A research study published in the Annals of Internal Medicine (http://www.annals.org/content/early/2010/02/25/0003-4819-152-8-201004200-00212.full?aimhp) and recently featured in several news articles showed that even small to moderate reductions in sodium intake for the United States population could prevent almost one million heart attacks and strokes over the lifetime of adults aged 45 - 85. The study, which built on the previous research, created a mathematical model to look at the impact of reducing sodium intake. Even more, the US stands to save almost 32 billion dollars in medical costs just by reducing dietary sodium. The results are very impressive and provide one more piece of evidence that the time has come for policy changes to address the amount of sodium added to processed, packaged and restaurant foods.
As I have stated in my testimony before the FDA panel looking at the regulation of sodium in 2007 and in my testimony before the committee making recommendations for Healthy People 2020, we must address this problem now, before another person becomes chronically ill or even dies because of a simple modifiable lifestyle change. I’m going to restate part of my testimony to the FDA below because I feel so strongly about this issue:
It is imperative that we address this significant public health problem now with a thoughtful, planned, and strategic approach. Food labels regarding salt must describe things in ways that have meaning and can be understood by most consumers. Policies that guide food labeling are a critical strategy to producing these changes. If food labeling and policy do not clearly show that eating salt is a problem with a consequence, then the problem will continue to be invisible and the significant human and financial costs will continue to grow. As a human cost, it is not only the loss of life that is concerning. As we prevent cardiovascular deaths through improved technology, we also need to focus on what is the quality of life that we are saving. If people cannot access the low-sodium foods necessitated by their chronic conditions, then their quality of life will be decreased; these people are essentially isolated from our society and are at risk for becoming clinically depressed.
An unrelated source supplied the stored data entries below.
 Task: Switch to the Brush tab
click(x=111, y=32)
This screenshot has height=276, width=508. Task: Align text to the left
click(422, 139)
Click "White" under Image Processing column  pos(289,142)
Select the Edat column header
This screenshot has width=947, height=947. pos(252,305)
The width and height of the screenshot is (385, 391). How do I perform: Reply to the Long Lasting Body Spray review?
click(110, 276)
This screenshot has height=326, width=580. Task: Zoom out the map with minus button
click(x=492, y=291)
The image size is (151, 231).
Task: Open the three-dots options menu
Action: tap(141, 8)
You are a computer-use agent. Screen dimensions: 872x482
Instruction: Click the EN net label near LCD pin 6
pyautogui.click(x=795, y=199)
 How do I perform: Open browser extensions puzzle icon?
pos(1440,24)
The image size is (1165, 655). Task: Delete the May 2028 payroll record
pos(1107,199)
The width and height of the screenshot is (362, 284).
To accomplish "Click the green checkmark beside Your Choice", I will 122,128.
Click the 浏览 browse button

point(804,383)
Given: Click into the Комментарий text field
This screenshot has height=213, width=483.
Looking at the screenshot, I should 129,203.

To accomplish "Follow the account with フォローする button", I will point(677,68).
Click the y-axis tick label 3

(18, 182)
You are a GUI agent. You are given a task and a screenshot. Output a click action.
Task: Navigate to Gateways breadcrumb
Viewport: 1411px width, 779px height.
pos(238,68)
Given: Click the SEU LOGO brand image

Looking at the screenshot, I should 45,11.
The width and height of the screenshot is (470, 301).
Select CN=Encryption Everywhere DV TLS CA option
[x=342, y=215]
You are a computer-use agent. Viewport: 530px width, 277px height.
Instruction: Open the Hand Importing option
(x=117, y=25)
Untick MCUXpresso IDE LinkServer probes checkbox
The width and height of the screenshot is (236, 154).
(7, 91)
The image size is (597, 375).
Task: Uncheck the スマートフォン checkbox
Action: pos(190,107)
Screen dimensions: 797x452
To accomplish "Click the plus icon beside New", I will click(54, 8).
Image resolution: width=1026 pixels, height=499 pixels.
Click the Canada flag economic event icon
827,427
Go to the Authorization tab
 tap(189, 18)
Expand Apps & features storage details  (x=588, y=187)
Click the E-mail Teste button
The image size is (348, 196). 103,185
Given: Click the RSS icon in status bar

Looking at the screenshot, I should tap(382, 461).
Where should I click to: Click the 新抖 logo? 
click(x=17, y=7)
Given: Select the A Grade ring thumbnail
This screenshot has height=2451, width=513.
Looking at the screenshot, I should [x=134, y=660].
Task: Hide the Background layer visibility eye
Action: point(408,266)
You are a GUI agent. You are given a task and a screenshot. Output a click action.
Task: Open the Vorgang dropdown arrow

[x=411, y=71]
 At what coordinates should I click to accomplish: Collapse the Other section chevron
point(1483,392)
In order to truly change salt eating behavior and promote optimal health, it is our responsibility as clinicians, researchers, and policy makers to find ways to make salt eating behavior more visible and thus measurable to the person consuming it. Policy makers hold the critical responsibility to produce meaningful guidelines that shape the environment in which the consumer shops, makes food choices, purchases, and consumes the food products containing sodium. These policies will support our efforts to promote and reinforce healthy dietary behaviors.